▸ WHAT THIS TASK INVOLVES:
Transcribe the records in their entirety, exactly as given.

▸ GIVEN RECORDS:
[Start of section]

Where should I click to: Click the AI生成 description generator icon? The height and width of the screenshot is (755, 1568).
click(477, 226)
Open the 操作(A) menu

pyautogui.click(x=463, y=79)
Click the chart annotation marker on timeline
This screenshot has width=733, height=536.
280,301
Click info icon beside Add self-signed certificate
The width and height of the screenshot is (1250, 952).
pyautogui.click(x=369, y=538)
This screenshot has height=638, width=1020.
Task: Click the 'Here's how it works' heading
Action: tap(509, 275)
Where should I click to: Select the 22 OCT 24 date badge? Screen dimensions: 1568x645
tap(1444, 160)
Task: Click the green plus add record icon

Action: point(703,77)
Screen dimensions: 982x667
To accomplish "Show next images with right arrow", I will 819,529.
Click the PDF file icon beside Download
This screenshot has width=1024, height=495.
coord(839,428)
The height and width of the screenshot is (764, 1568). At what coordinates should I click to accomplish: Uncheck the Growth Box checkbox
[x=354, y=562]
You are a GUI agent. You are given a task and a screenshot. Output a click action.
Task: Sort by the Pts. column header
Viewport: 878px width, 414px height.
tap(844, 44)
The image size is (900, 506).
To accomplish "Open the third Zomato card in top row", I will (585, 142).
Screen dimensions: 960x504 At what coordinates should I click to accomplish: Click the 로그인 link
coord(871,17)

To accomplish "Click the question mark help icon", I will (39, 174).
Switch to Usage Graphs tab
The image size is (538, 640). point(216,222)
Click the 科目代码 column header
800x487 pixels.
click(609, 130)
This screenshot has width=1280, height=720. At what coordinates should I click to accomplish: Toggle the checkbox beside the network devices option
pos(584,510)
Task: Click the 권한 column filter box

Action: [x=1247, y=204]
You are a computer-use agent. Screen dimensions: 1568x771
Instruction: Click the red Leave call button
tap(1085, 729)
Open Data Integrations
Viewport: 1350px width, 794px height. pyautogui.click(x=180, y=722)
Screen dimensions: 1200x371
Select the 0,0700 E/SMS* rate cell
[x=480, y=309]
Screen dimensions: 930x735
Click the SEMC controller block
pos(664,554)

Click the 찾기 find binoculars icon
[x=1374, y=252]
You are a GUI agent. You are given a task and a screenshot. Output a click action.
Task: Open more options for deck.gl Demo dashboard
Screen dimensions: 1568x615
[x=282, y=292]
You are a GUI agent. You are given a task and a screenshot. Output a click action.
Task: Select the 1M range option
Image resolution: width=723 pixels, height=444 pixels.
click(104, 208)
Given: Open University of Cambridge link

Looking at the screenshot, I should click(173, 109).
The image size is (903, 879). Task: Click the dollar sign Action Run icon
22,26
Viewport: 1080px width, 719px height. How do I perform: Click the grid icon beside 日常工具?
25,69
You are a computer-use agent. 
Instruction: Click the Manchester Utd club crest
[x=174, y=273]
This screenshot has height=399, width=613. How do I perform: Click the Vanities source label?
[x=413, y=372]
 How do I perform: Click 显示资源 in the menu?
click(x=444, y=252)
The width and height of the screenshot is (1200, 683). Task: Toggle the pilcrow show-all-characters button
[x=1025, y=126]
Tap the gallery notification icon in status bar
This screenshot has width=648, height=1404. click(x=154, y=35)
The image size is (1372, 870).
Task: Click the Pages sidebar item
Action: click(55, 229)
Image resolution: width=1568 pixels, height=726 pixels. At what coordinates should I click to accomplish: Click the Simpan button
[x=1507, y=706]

[End of section]

▸ RESPONSE TO THIS TASK:
Where should I click to: Click the AI生成 description generator icon? The height and width of the screenshot is (755, 1568).
click(477, 226)
Open the 操作(A) menu

pyautogui.click(x=463, y=79)
Click the chart annotation marker on timeline
This screenshot has width=733, height=536.
280,301
Click info icon beside Add self-signed certificate
The width and height of the screenshot is (1250, 952).
pyautogui.click(x=369, y=538)
This screenshot has height=638, width=1020.
Task: Click the 'Here's how it works' heading
Action: tap(509, 275)
Where should I click to: Select the 22 OCT 24 date badge? Screen dimensions: 1568x645
tap(1444, 160)
Task: Click the green plus add record icon

Action: point(703,77)
Screen dimensions: 982x667
To accomplish "Show next images with right arrow", I will 819,529.
Click the PDF file icon beside Download
This screenshot has width=1024, height=495.
coord(839,428)
The height and width of the screenshot is (764, 1568). At what coordinates should I click to accomplish: Uncheck the Growth Box checkbox
[x=354, y=562]
You are a GUI agent. You are given a task and a screenshot. Output a click action.
Task: Sort by the Pts. column header
Viewport: 878px width, 414px height.
tap(844, 44)
The image size is (900, 506).
To accomplish "Open the third Zomato card in top row", I will (585, 142).
Screen dimensions: 960x504 At what coordinates should I click to accomplish: Click the 로그인 link
coord(871,17)

To accomplish "Click the question mark help icon", I will (39, 174).
Switch to Usage Graphs tab
The image size is (538, 640). point(216,222)
Click the 科目代码 column header
800x487 pixels.
click(609, 130)
This screenshot has width=1280, height=720. At what coordinates should I click to accomplish: Toggle the checkbox beside the network devices option
pos(584,510)
Task: Click the 권한 column filter box

Action: [x=1247, y=204]
You are a computer-use agent. Screen dimensions: 1568x771
Instruction: Click the red Leave call button
tap(1085, 729)
Open Data Integrations
Viewport: 1350px width, 794px height. pyautogui.click(x=180, y=722)
Screen dimensions: 1200x371
Select the 0,0700 E/SMS* rate cell
[x=480, y=309]
Screen dimensions: 930x735
Click the SEMC controller block
pos(664,554)

Click the 찾기 find binoculars icon
[x=1374, y=252]
You are a GUI agent. You are given a task and a screenshot. Output a click action.
Task: Open more options for deck.gl Demo dashboard
Screen dimensions: 1568x615
[x=282, y=292]
You are a GUI agent. You are given a task and a screenshot. Output a click action.
Task: Select the 1M range option
Image resolution: width=723 pixels, height=444 pixels.
click(104, 208)
Given: Open University of Cambridge link

Looking at the screenshot, I should click(173, 109).
The image size is (903, 879). Task: Click the dollar sign Action Run icon
22,26
Viewport: 1080px width, 719px height. How do I perform: Click the grid icon beside 日常工具?
25,69
You are a computer-use agent. 
Instruction: Click the Manchester Utd club crest
[x=174, y=273]
This screenshot has height=399, width=613. How do I perform: Click the Vanities source label?
[x=413, y=372]
 How do I perform: Click 显示资源 in the menu?
click(x=444, y=252)
The width and height of the screenshot is (1200, 683). Task: Toggle the pilcrow show-all-characters button
[x=1025, y=126]
Tap the gallery notification icon in status bar
This screenshot has width=648, height=1404. click(x=154, y=35)
The image size is (1372, 870).
Task: Click the Pages sidebar item
Action: click(55, 229)
Image resolution: width=1568 pixels, height=726 pixels. At what coordinates should I click to accomplish: Click the Simpan button
[x=1507, y=706]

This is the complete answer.